• _Input material_:
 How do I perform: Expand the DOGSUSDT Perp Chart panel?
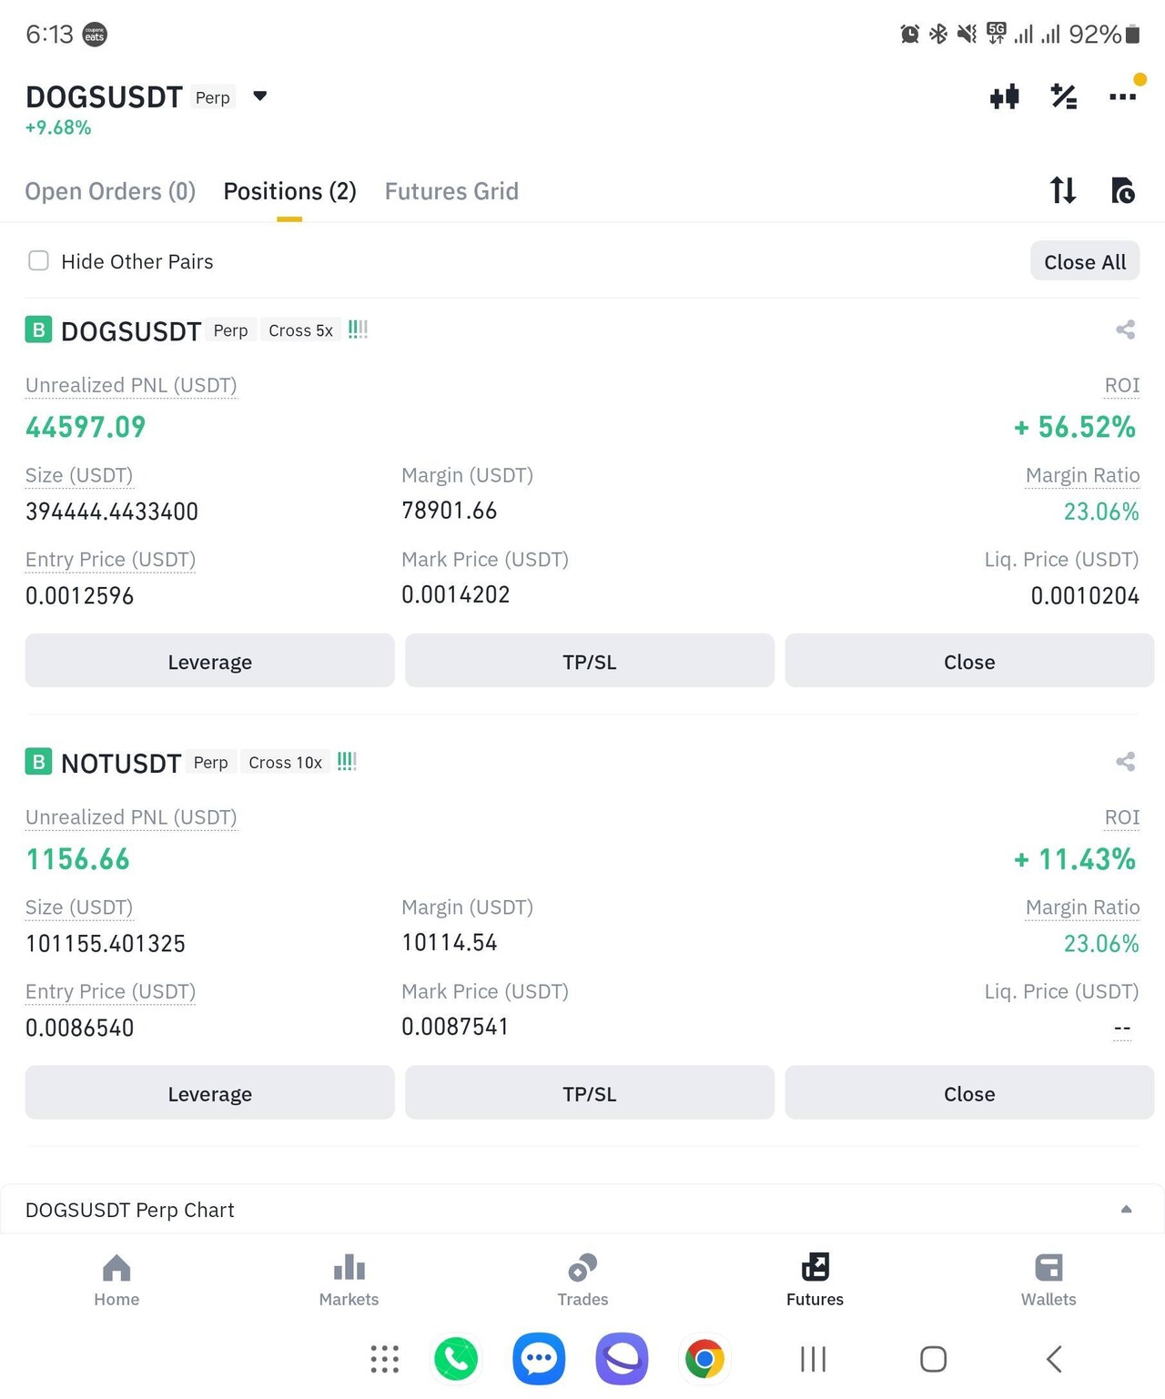coord(1126,1210)
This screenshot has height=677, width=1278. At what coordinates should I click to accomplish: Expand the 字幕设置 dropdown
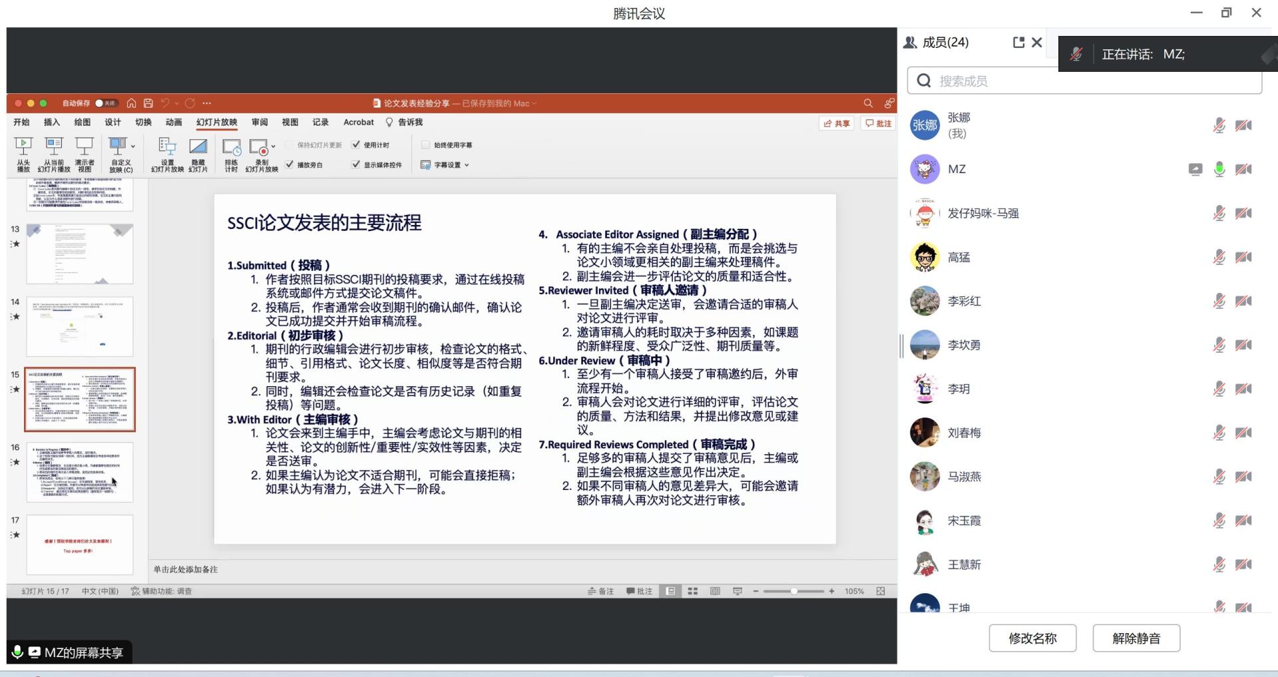[x=467, y=165]
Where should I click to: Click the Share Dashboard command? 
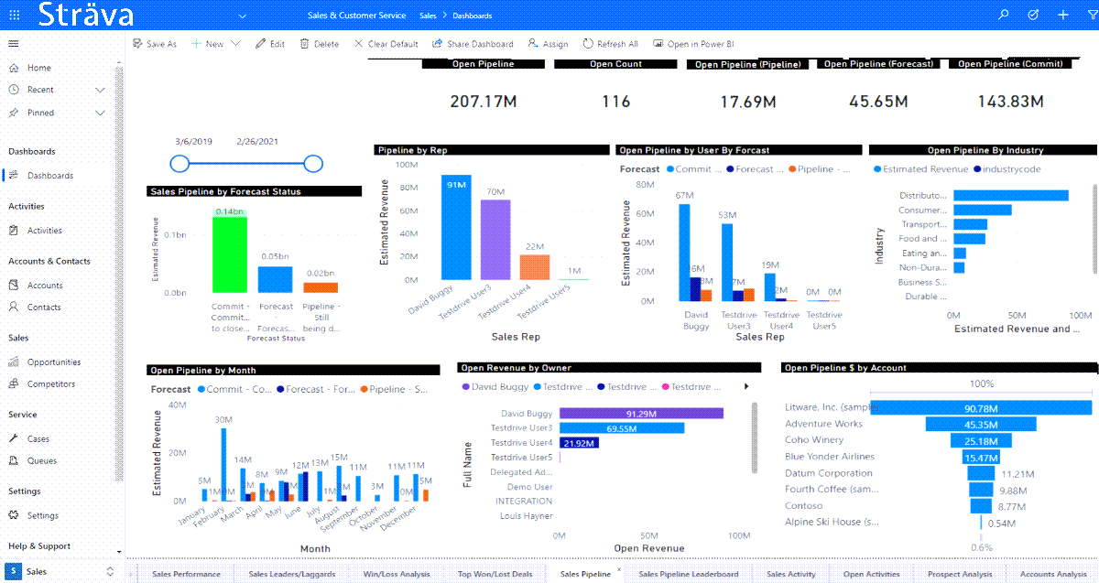(473, 44)
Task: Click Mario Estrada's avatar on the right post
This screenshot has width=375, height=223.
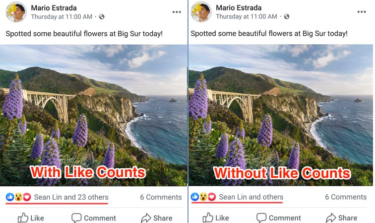Action: 201,11
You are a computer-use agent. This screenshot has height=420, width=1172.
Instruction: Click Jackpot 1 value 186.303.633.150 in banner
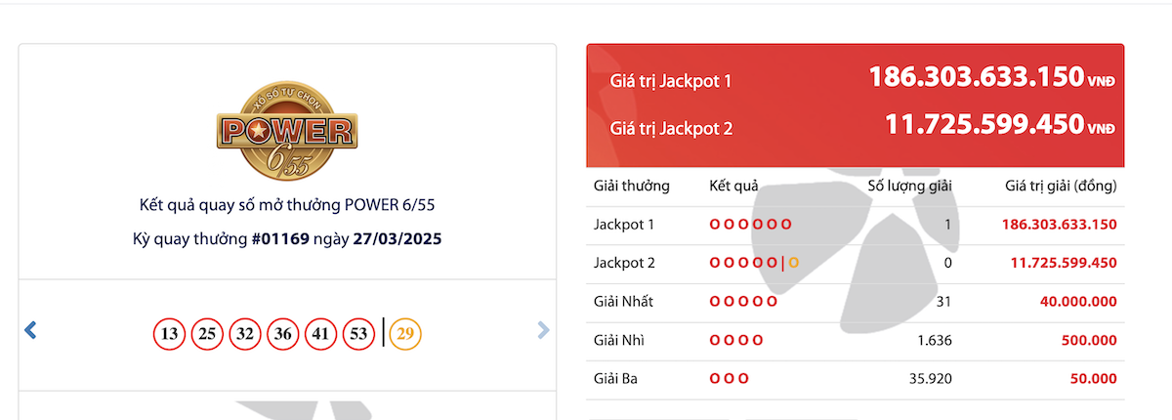point(977,77)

• _Work to be completed_:
The lines from the one with "You are a computer-use" to the end of the data above should be retyped exactly, both ends included, and pictures are to be left out.

• _Solution to this problem_:
You are a computer-use agent. This screenshot has height=420, width=1172.
Instruction: Click Jackpot 1 value 186.303.633.150 in banner
point(977,77)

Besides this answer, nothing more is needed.